Поколению «запуганных», о котором здесь речь (и спор), он посвятил роман «Сапфировый альбатрос», а я, соответственно, эссе-рецензию — «Сапфир в эпоху стразов». Кратко поясню. «Альбатрос» Мелихова — противопоставление курам.

А «куры» взялись уже не только у него, а в ленинградском фольклоре многих десятилетий — от «писательского дома на канале» (близ «Храма на крови»), где советская власть в 1930-е собрала для удобства наблюдения писателей, и где они «в страхе тряслись как куры», из-за чего дом и прозван «курятник на канаве». Там жили, гостили Зощенко, Каверин, Шишков, Шварц, Герман, Форш, Житков, Вечтомова, Томашевский, Ахматова, Бродский… и сегодняшний именинник Слонимский. 
А я ввязываюсь в эти пояснения, перечисления и даже с долей наглости меняю авторское заглавие очерка, дабы не сложилось впечатление, что тут речь (и опять-таки спор!) — о трусах (ударение на первом слоге). Действительно, кто назовет трусом ушедшего добровольцем на Первую мировую, не раз раненного, контуженного Михаила Слонимского? Героя той же войны «запуганного советской властью» Зощенко?
Видно, смелость, переиначивая тезис Эйнштейна, родившийся буквально в те же годы: «понятие относительное». Смелость (стоять, сражаться) «за что?», «против чего?» В Гражданскую они до самых жутких подробностей видели конец своей Страны, Цивилизации. Исчезла система координат, сама точка приложения любого рода смелости. Ну, представьте силача, рекордсмена-штангиста в условиях перелета на другую планету, в абсолютной невесомости мечтающего «поднять штангу на 220, 230, 232 кг»…
И всё-таки есть система координат, страна, где тяготение вновь вернет силу — рекордсменам, смелость — героям, а из «курятника» вылетит — альбатрос. Но это надо или прочитать тот роман Мелихова, или кроме нижеследующего — другие его очерки в «Камертоне», где он на все лады твердит о причастности Величию, Красоте — как единственному спасению от экзистенционального ужаса жизни.

Игорь Шумейко 

Михаил Леонидович (Людвигович) Слонимский родился 2 августа 1897 года в Петербурге в еврейской семье сплошных интеллектуалов: знаменитый историк литературы Венгеров ходил в дядьях, а в друзьях дома кузен Чернышевского академик Пыпин, литературовед и этнограф, редактор «Вестника Европы» Стасюлевич, историк и публицист, в детстве Мишутке вроде бы посчастливилось послушать даже знаменитый хохот религиозного мыслителя Владимира Соловьева. 
Окончив гимназию, молодой человек в патриотическом порыве отправился добровольцем на Мировую войну, еще не знавшую, что она Первая. Дважды был ранен, контужен, прошел через демократический Февраль, насмотрелся на убийства офицеров. Демобилизовавшись, некоторое время поучился на историко-филологическом факультете Петроградского университета, послужил в Наркомпросе, в издательстве «Всемирная литература», пожил в «Доме искусств», воспетом Ольгой Форш под именем — «Сумасшедшего корабля», поучился литературному мастерству у Замятина, Чуковского, Гумилева и Эйхенбаума, был принят в сообщество «Серапионовых братьев» — Зощенко, Федин, Тихонов, Каверин и др. — и в 1922 году выпустил сборник рассказов «Шестой стрелковый», изобразив войну, а особенно революцию как нечто бредоподобное.

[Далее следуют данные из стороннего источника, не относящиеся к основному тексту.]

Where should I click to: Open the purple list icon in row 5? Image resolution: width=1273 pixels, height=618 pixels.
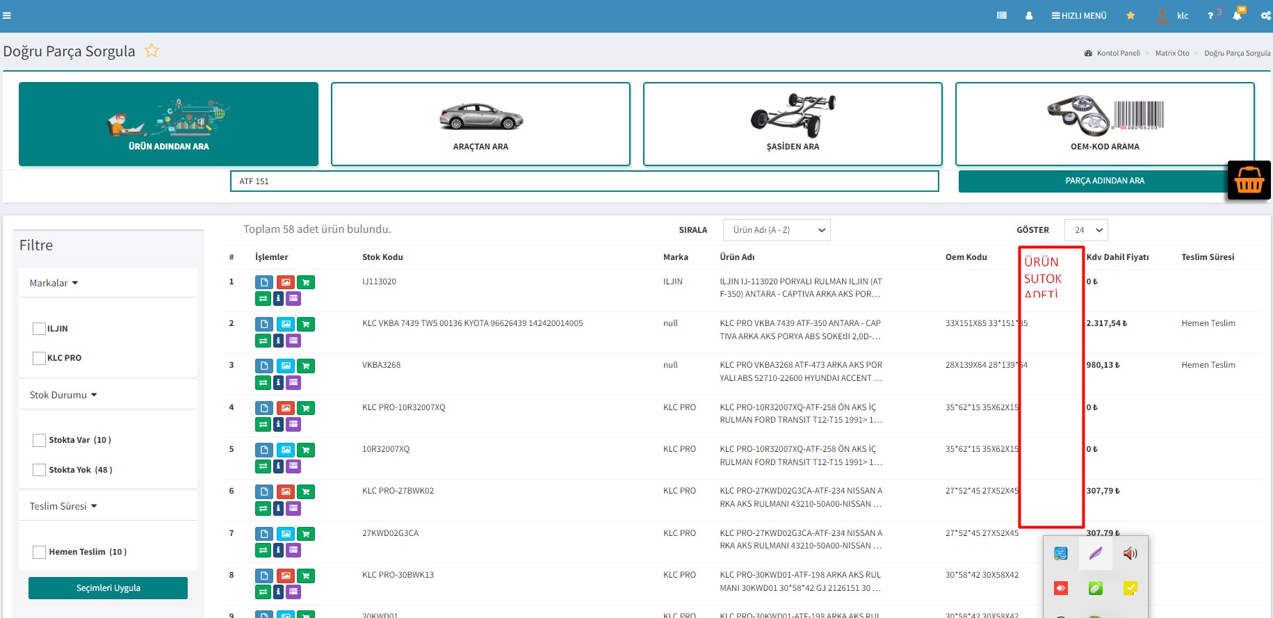click(x=293, y=466)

«Лежат перед стрелком Федосеем, выставив вперед подошвы, полковник Будакович, поручик Таульберг, подпоручик Ловля. 
……………………….
Устали стрелки. Вышли с лопатами за деревню — рыть могилу. Но тяжко копать после дневной работы вязкую землю.
Стрелок Федосей поднялся с камня:
— В колодец их всех!
Стрелки обрадовались:
— Правильно!
И дружно приступили к работе. Один — за ноги, другой — за голову, колодец недалеко — бух! И нет офицера. Очищается земля перед стрелком Федосеем.
Круглый стрелок указал на полковника Будаковича:
— И этого в колодец?
— В колодец, — отвечал стрелок Федосей.
И ногами вверх бултыхнулся в колодец полковник Будакович вслед за другими.
Емелистьевские мужики из этого колодца с тех пор воды не брали: возили из соседней деревни».

Но поручик Архангельский добровольно идет на смертельный риск.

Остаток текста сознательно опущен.